Stored data
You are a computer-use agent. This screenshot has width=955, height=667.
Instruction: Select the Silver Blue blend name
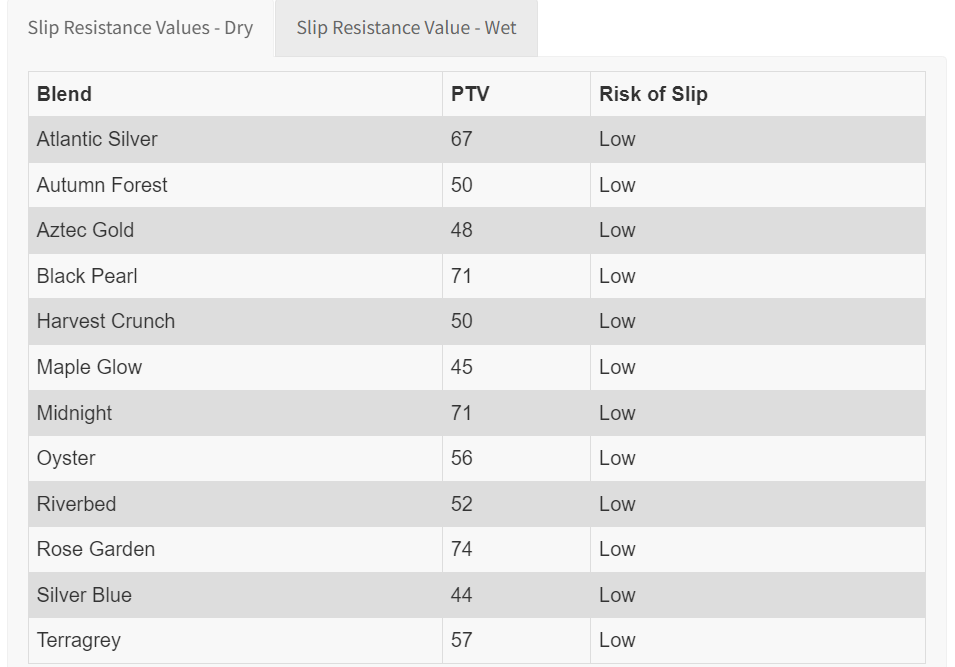(84, 595)
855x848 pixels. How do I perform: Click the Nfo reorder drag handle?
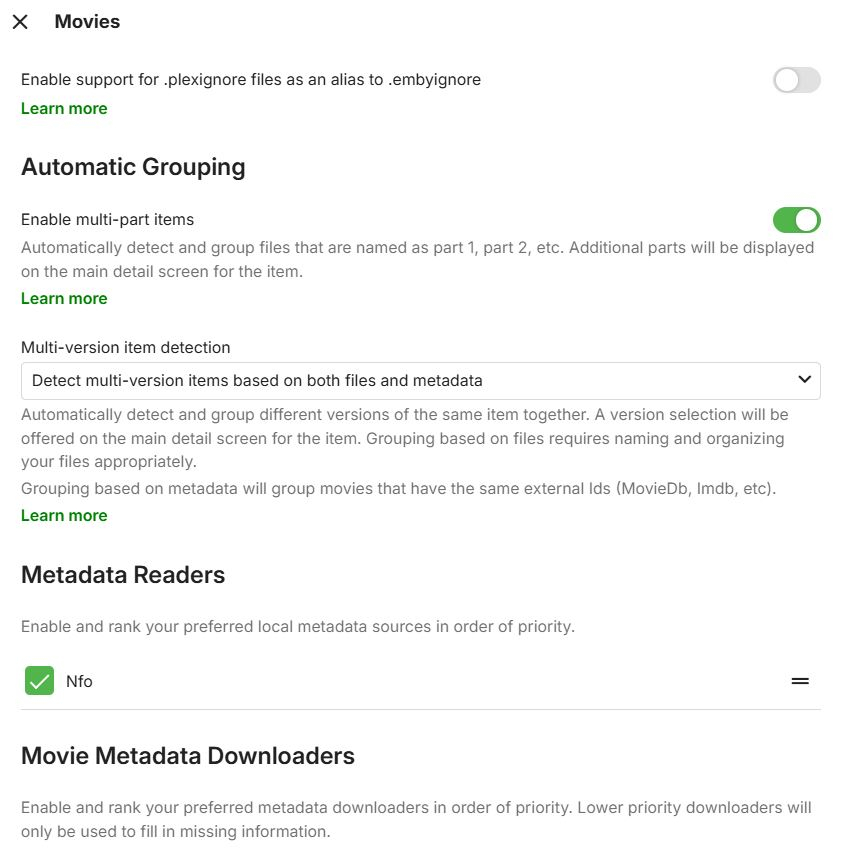[x=800, y=681]
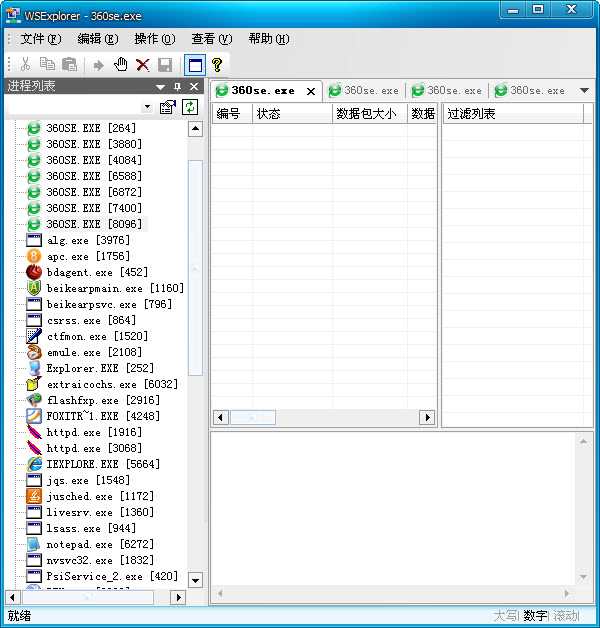
Task: Click process list scrollbar down arrow
Action: 195,580
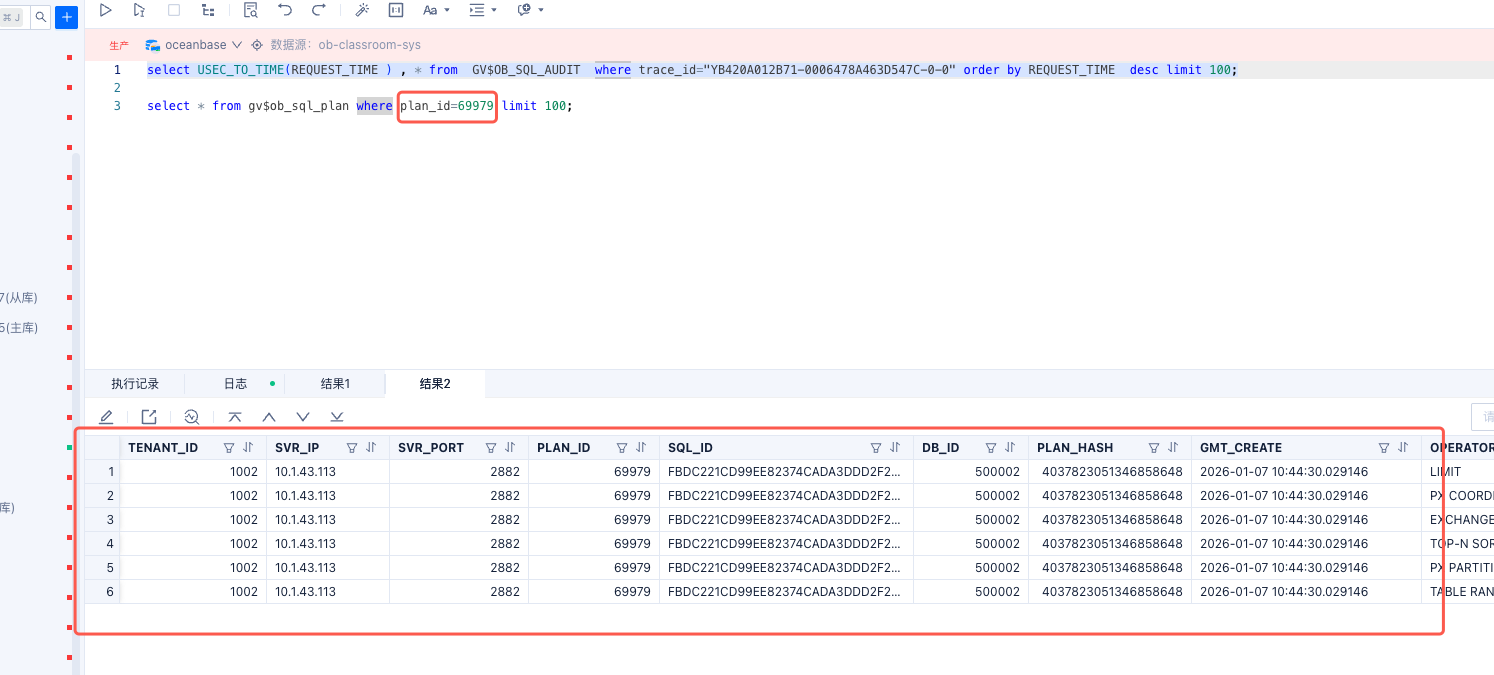
Task: Switch to the 结果1 tab
Action: click(x=335, y=384)
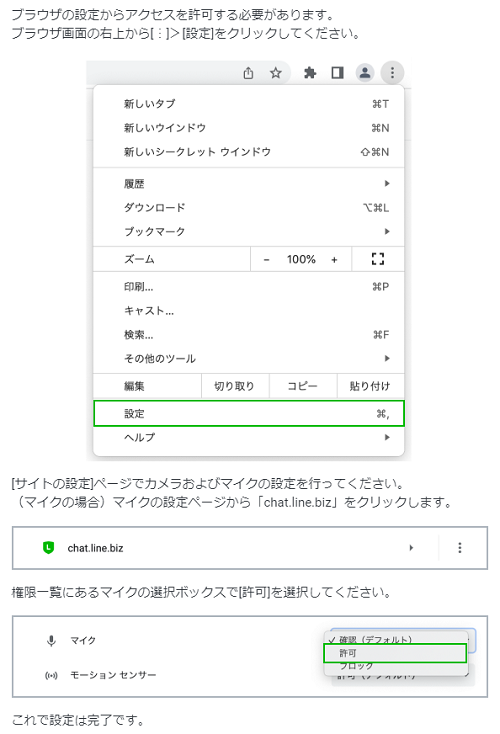Click the 貼り付け button
Image resolution: width=500 pixels, height=734 pixels.
(370, 386)
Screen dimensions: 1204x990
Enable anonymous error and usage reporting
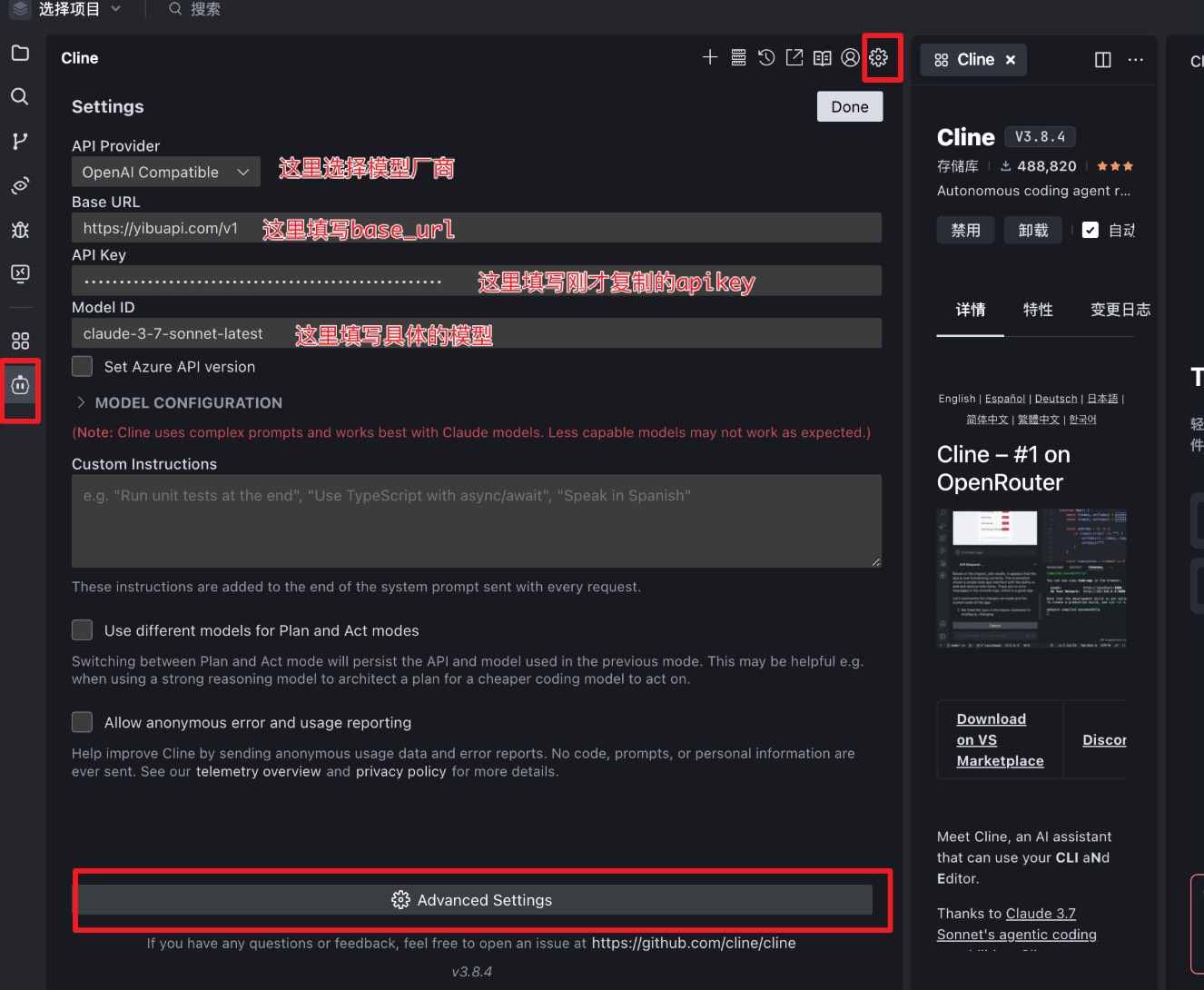82,721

▶ [Requirement]:
Produce a word-for-word copy of the records, omitting all images.

▶ [Task response]:
You are a computer-use agent. This screenshot has width=955, height=667.
Instruction: Select the Silver Blue blend name
(84, 595)
855x848 pixels. How do I perform: Click the Nfo reorder drag handle?
[x=800, y=681]
Task: Click process list scrollbar down arrow
Action: 195,580
Task: Switch to the 结果1 tab
Action: click(x=335, y=384)
Click the 貼り付け button
Image resolution: width=500 pixels, height=734 pixels.
(370, 386)
Screen dimensions: 1204x990
Enable anonymous error and usage reporting
82,721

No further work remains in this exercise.